▶ YOUR INSTRUCTIONS: Within the records below, find each line that holds the string "computer", then copy it.

▶ DATA EXCERPTS:
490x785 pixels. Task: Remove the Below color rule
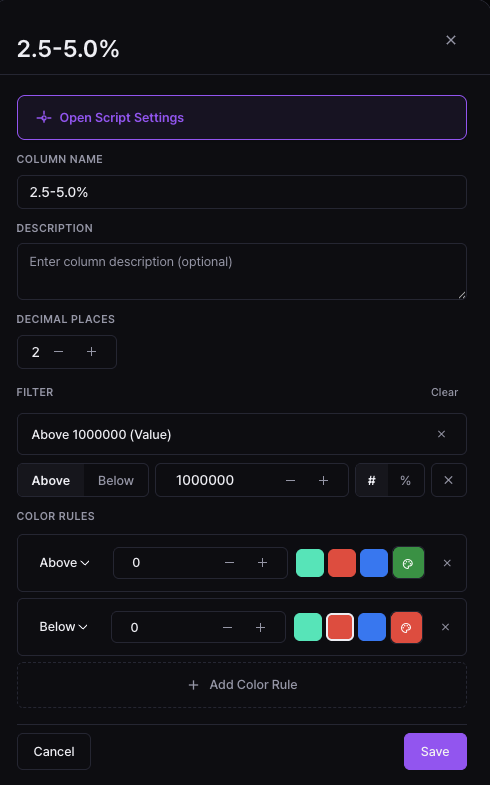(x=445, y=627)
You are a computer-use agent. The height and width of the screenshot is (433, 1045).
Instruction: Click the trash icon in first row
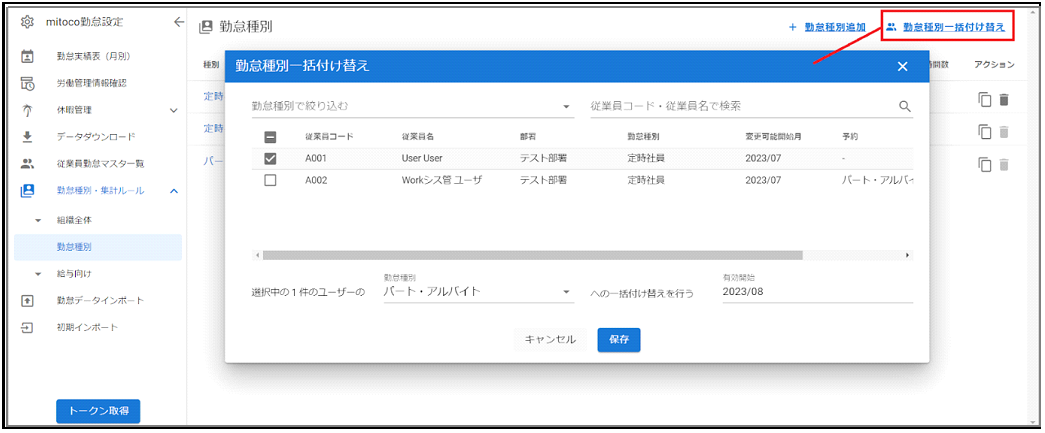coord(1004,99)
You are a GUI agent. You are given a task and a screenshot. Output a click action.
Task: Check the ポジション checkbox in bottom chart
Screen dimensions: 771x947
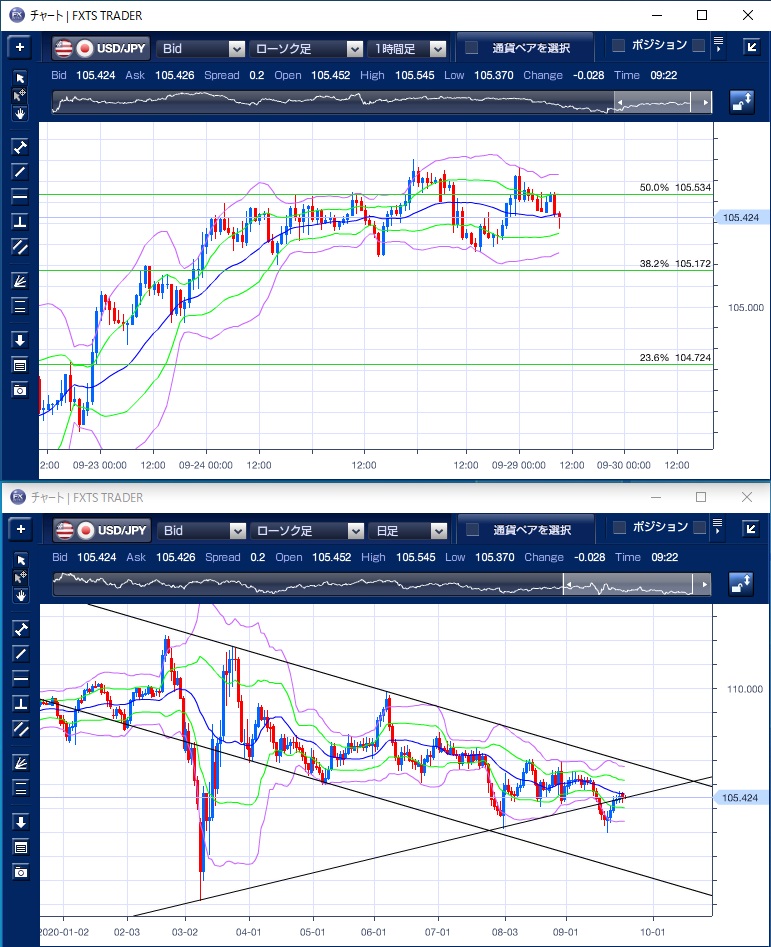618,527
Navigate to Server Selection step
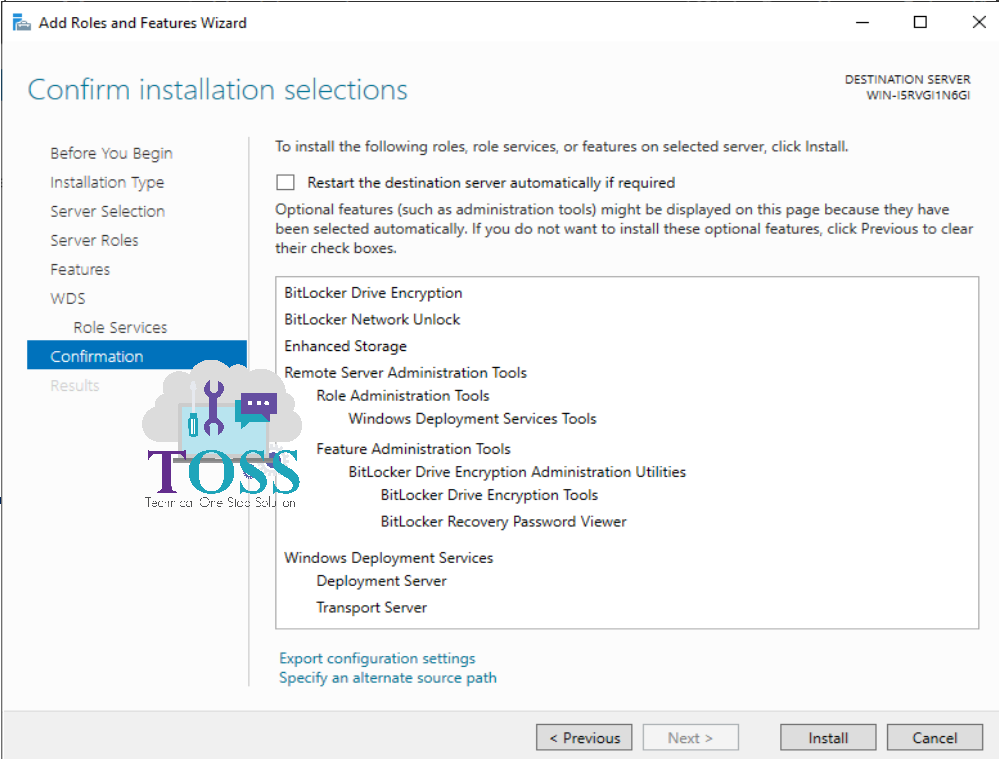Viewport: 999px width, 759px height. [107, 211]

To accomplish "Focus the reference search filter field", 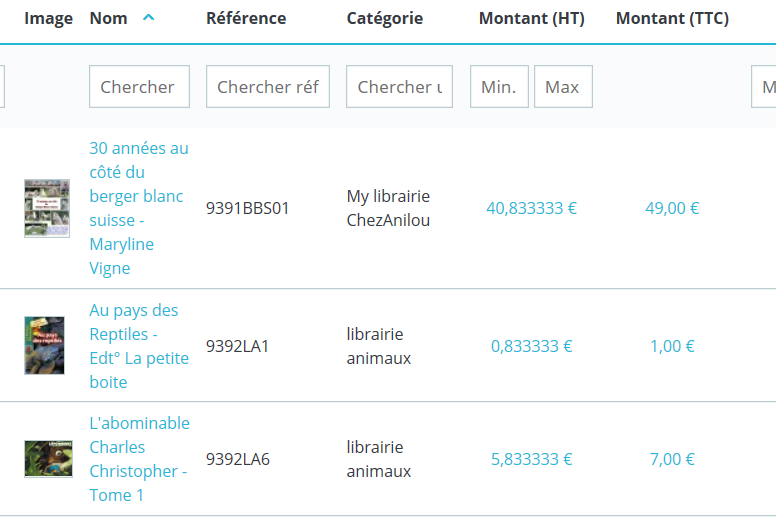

...

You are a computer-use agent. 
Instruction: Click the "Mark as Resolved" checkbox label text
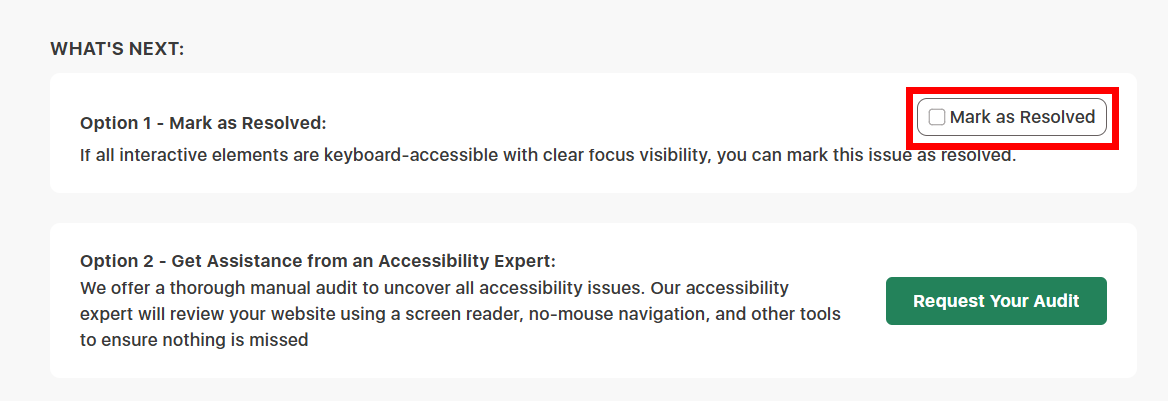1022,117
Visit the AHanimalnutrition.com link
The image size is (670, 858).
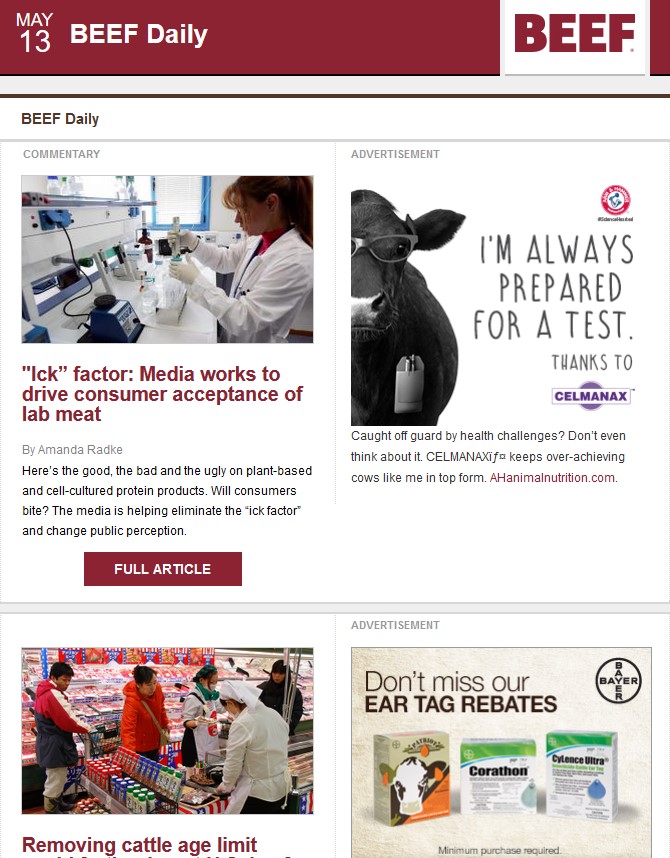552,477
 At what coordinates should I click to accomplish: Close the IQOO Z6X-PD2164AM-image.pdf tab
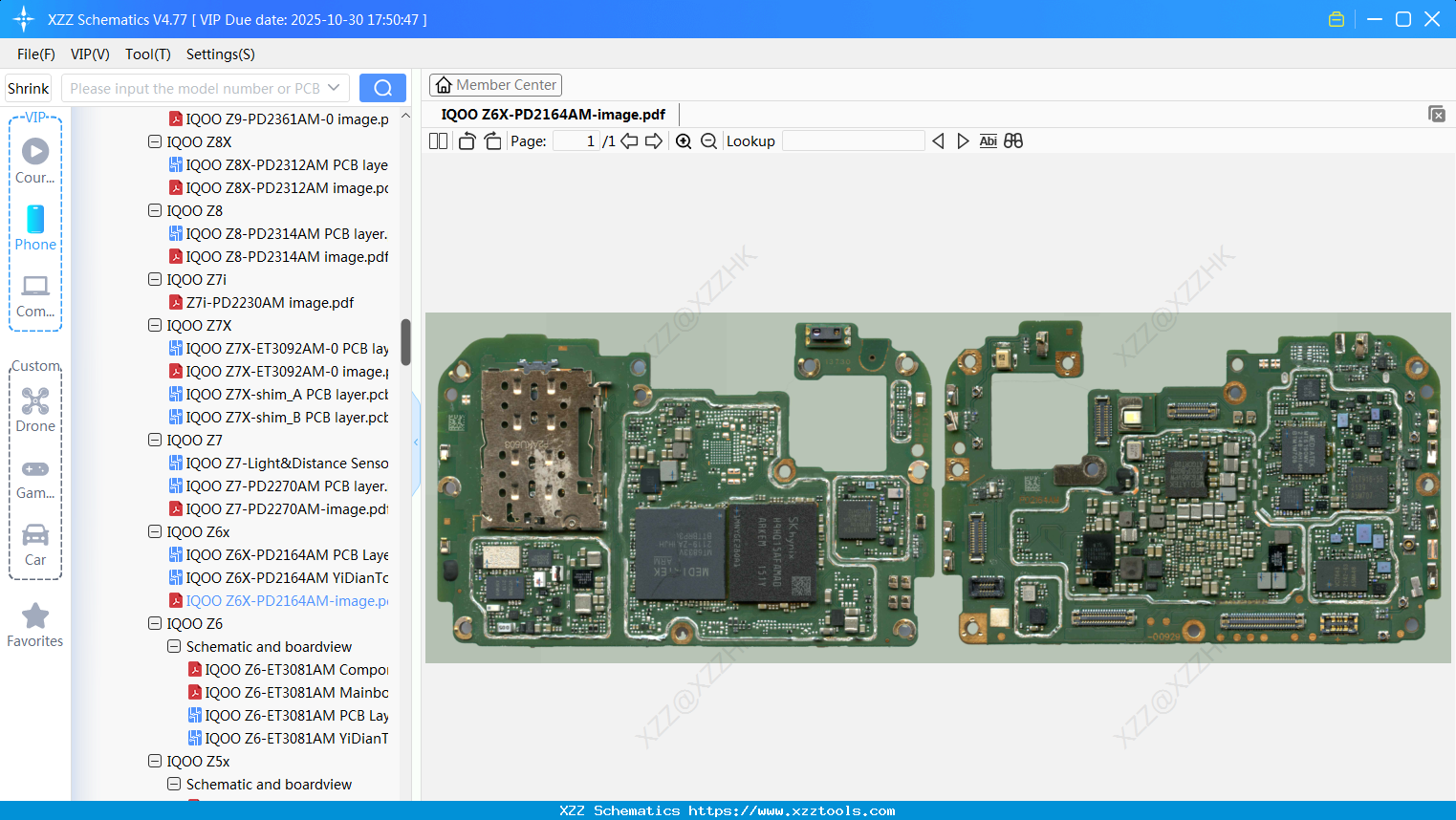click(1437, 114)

▶ OUTPUT:
You are a computer-use agent. The height and width of the screenshot is (433, 1045).
You are a computer-use agent. 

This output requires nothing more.